Quote Originally Posted by Monty3038 View Post
So, I'm reading some definitions of a socialist economic structure and I see that this collective ownership type structure is based upon prodcution to meet goals, not to make profits. While I see the point of this, isn't this a bit hard to judge, as you would have a harder time adjusting I would think to forces beyond your control... examples like weather, wars, etc. come to mind...
Keep in mind that these are archaic and strict definitions. Compared to many other things, socialism has been so unpopular, and this has effected into poorly developed theory and such.

Central planning is but one small, yet also somewhat unnecessary attribute of socialism. Also, US has some forms of central planning anyways.

I also see that the goals appear to be production of only what is necessary, eliminating overproduction and 'luxuries', which while effective at keeping a society alive, how would that affect the morale of the general workers, as well as those who have the means to design/improve production...
Yeah this is incredibly archaic. Any society that does that in the name of anything is doing it wrong

Another question, is there a society that you feel comes closest to this socialistic economic model?
Not exactly sure. The best so far would probably be places like Sweden, Norway, or Finland. They have been the most consistently well run economies for the last 50ish years. I wouldn't use any nation as a good socialistic example, partly because it's so poorly understood.

And one more, in a socialistic economy, how do you motivate the workers? How do you encourage production and growth? The exploration of new ideas, etc.?
See that's the thing, socialistic philosophy says nothing that discourages this.
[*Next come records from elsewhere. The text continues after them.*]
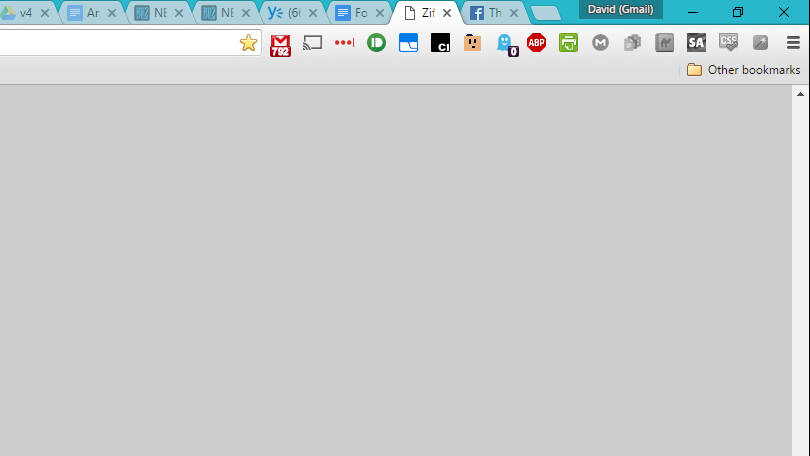Switch to the Facebook tab

pos(489,14)
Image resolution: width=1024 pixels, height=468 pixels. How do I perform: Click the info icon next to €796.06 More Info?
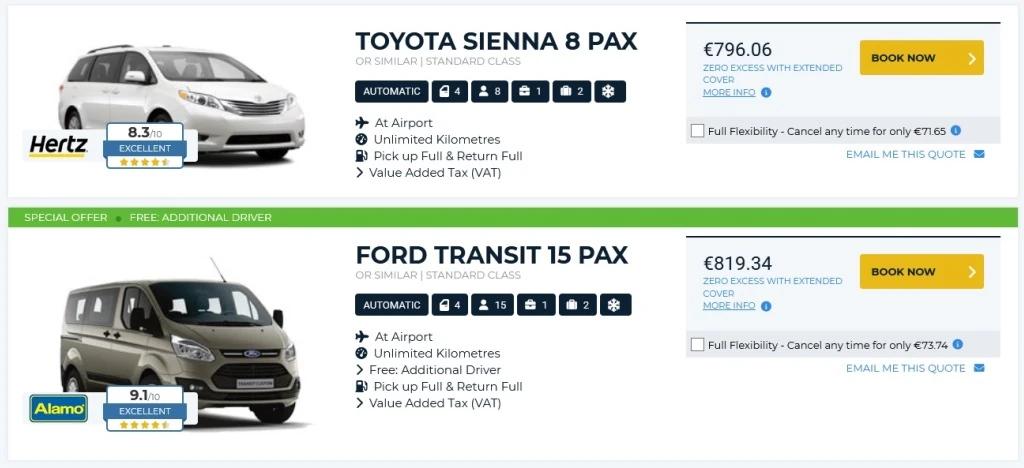click(766, 92)
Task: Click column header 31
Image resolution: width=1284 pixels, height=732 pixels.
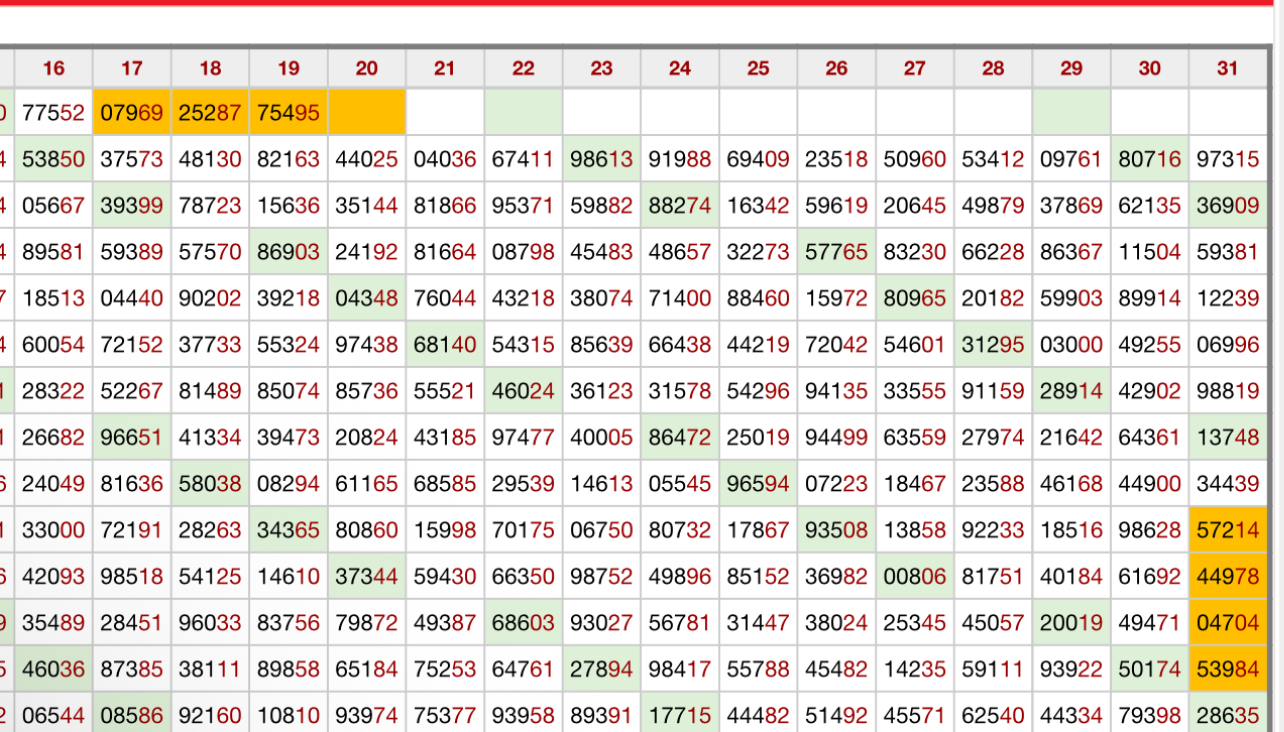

Socialism has been so vilified that even many of the academic definitions miss the point.

For example, you can have socialism in private enterprise easy peasy. Instead of incredibly top heavy corporations, more egalitarian corporations can be considered socialist. Some excellent examples of this are found in small business.

Here's socialism: instead of a small number of owners who reap all the profits and make all the decisions while the workers are merely variations of servants for hire, a socialistic enterprise will have some level of collective ownership and decision making processes, and they ALL have very strong profit and managerial incentives. Essentially, people who work for a corporation have ownership stake in that corporation. Instead of as many of the profits going to the guys on the very top like they're feudal lords, profits are more evenly distributed. This reflects deservedness much better too. Our current megacorp paradigm rewards executives for being helped by luck, while the people who make the products are really just mildly expensive slaves.


A very important point, though, is that research shows that profit incentives promoting production is probably a lie. Studies have been done on examining how production changes based on stock options, and they haven't found improvements. I saw those studies a long time ago so I don't remember exactly, but I think that some of the results were that corporations with higher profit incentives actually functioned more poorly than some with lower incentives.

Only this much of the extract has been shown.